• [EXERCISE OBJECTIVE]: The required output is every line from the beginning of the entries below through the line that includes "Close the Change Chart dialog with X", copied exactly.

Collected data
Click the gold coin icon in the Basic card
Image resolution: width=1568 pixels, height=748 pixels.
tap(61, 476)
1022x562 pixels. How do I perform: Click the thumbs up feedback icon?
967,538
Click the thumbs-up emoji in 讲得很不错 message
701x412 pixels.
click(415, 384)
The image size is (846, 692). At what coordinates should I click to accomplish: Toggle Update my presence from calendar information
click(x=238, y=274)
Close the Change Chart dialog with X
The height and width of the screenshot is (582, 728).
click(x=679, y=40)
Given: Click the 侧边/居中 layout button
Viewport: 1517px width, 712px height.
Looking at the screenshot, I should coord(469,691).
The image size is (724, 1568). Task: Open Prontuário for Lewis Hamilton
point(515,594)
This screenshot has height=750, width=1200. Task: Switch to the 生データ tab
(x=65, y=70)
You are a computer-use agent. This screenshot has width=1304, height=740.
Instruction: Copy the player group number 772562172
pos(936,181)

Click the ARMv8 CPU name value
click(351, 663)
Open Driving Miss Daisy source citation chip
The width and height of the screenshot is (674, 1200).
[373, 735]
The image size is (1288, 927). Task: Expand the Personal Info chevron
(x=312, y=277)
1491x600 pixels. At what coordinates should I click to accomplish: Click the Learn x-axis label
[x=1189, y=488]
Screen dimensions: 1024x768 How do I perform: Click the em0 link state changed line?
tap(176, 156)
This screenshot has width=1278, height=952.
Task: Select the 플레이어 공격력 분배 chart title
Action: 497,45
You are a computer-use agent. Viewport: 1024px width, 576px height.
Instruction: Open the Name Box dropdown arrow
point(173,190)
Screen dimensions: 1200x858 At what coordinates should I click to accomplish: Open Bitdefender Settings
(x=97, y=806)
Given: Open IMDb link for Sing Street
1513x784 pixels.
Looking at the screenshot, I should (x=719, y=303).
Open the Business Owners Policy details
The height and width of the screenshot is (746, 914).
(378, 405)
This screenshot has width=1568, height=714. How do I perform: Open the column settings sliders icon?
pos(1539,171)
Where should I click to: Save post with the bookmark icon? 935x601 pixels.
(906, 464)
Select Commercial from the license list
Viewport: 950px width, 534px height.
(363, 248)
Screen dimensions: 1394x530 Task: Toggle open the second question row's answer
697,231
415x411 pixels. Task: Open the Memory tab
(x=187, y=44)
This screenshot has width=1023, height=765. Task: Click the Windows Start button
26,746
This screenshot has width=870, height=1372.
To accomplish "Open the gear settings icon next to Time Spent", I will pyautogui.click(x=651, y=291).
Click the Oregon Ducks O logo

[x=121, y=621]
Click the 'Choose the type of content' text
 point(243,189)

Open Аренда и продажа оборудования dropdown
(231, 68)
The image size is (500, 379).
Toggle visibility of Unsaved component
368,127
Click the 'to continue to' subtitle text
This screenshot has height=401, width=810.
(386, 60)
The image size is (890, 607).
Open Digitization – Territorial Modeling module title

• [RESPONSE TO THIS TASK]:
Click the gold coin icon in the Basic card
Image resolution: width=1568 pixels, height=748 pixels.
tap(61, 476)
1022x562 pixels. How do I perform: Click the thumbs up feedback icon?
967,538
Click the thumbs-up emoji in 讲得很不错 message
701x412 pixels.
click(415, 384)
The image size is (846, 692). At what coordinates should I click to accomplish: Toggle Update my presence from calendar information
click(x=238, y=274)
Close the Change Chart dialog with X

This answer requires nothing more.